Our first connection was on an unseasonably hot day in April of 2016 in Albany’s Capitol Park after a rally for Bernie Sanders.
It was our first time as a family in Albany and after we marched through town, we took a seat on a park bench in the shade just as a man wearing a bright MAKE AMERICA GREAT cap hobbled our way.
He said something to us about our Bernie signs, and we said something about his cap, and then we listened to his concerns for the country, and first me and then my husband painstakingly explained why we thought that his candidate was the wrong fit for the country; but eventually it was our 15 year old son who persisted in the dialogue, and thus, we parted ways with a hand shake, and the man in the Make America Great cap wished us a safe trip back to Vermont; while we watched as he went from bench to bench, engaging other Bernie supporters, followed by a string of screaming matches that followed him as he shuffled out of the park and across the street to wait for the bus in the heat.

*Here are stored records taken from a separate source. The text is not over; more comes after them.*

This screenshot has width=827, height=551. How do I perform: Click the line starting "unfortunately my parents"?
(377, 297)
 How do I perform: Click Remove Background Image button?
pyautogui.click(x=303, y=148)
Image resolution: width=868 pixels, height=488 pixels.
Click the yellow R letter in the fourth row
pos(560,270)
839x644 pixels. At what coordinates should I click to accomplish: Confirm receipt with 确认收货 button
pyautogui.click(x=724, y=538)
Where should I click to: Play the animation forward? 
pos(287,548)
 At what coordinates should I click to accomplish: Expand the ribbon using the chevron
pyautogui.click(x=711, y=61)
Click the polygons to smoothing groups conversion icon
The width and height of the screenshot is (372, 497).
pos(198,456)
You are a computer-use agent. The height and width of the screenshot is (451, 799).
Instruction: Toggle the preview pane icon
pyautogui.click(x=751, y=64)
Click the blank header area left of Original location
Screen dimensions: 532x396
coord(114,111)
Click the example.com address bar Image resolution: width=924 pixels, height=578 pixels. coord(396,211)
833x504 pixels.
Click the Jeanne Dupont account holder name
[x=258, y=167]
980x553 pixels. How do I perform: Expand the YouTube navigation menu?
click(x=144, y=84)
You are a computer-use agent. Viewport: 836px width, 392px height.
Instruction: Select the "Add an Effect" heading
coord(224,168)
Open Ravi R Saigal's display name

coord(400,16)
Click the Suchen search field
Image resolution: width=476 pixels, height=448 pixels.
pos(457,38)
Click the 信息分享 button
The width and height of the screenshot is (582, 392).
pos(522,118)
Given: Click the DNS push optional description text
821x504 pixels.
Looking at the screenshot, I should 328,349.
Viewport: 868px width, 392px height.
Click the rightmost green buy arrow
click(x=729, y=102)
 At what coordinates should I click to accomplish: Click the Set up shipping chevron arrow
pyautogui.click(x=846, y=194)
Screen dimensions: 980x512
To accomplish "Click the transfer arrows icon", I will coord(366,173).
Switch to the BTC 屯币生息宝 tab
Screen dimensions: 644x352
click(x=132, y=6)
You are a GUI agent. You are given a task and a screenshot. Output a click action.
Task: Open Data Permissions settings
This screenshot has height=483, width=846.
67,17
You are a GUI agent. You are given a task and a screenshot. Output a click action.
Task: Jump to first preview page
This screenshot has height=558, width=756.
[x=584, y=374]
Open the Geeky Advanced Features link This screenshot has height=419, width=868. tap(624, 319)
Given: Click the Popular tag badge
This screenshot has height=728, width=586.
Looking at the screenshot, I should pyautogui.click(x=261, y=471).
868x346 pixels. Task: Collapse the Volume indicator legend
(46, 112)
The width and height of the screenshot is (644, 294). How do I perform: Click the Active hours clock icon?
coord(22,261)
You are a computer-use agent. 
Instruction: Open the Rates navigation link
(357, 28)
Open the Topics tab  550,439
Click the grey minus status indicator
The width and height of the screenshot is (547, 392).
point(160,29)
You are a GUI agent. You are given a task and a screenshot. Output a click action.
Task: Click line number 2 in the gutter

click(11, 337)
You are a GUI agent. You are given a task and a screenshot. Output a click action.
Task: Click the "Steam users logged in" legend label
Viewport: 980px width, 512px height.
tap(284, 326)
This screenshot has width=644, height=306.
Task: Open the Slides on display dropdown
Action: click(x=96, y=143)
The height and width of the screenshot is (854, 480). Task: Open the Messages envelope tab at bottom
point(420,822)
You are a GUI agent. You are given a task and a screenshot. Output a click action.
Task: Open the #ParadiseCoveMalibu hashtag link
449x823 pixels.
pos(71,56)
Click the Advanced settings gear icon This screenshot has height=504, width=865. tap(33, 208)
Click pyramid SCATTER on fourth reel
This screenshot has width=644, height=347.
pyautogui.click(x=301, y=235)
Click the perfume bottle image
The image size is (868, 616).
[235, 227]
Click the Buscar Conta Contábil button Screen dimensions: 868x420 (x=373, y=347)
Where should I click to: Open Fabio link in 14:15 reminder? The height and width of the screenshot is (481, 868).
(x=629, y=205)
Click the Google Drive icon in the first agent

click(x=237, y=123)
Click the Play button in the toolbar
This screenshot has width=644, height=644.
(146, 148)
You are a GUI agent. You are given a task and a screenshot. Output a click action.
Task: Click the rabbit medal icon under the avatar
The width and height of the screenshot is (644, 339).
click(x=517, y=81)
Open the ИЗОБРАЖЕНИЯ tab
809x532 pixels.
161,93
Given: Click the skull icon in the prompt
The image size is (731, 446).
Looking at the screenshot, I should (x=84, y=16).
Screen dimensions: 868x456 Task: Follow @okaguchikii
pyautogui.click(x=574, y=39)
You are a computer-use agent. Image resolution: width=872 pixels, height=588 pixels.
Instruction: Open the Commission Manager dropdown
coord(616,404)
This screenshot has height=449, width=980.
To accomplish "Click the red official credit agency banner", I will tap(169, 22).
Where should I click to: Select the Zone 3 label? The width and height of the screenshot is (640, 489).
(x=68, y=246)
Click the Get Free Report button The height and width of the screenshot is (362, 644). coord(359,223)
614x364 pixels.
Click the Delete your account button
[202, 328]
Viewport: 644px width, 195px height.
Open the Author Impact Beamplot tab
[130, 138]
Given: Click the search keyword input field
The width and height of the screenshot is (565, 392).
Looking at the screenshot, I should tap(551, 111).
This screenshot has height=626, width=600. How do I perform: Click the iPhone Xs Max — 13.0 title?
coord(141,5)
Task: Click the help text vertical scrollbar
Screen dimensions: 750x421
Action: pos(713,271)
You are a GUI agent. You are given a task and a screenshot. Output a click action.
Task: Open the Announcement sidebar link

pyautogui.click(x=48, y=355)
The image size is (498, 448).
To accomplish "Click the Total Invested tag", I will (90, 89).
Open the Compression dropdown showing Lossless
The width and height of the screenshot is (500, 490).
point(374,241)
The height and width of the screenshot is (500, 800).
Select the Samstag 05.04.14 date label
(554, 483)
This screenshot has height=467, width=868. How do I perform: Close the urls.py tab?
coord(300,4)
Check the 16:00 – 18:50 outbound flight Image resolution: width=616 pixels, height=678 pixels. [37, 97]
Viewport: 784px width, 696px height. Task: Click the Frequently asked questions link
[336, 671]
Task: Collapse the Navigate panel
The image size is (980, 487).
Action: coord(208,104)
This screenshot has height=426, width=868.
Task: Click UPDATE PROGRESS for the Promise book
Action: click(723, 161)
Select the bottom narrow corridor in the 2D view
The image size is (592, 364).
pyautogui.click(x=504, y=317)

We walked past him on our way toward our hotel down State Street, and my heart ached with the most pressing concern he shared:
The shrinking dollar menu at McDonald’s.
“I would vote for Bernie,” he told me, “But he won’t make it.”
Fast-forward to 2017–to a 4th of July celebration on the opposites side of the Hudson in Troy, NY.
Another city hobbling toward a come back
with deepening pockets of despair.
“There’s a shooting in one of these cities every day,”
said a man with whom my husband had struck up a conversation.
Our family had sought shade far enough away from the Beatles cover band to soften the intensity, and while my husband continued his conversation, I took in the crowds, until I nudged him, and said:
“Hey, look! It’s him! The guy in the red cap, from last year in Albany! How wild is that!”
And then the man actually shuffled toward us and sat down right beside me. It turns out he remembered us too, and I said, “So your guy won, how are you feeling about his Presidency?” and he said that everyone was blocking him, and I said, But he has both houses, it doesn’t get better than that…
And I was ready to launch into healthcare and wages, but then I paused and considered his faded cap, and noticed that the woman who approached him, saying “Hi Morgan,” looked as if her life was worse off than his, and so, I couldn’t bear to dash what remaining dreams he held for #45.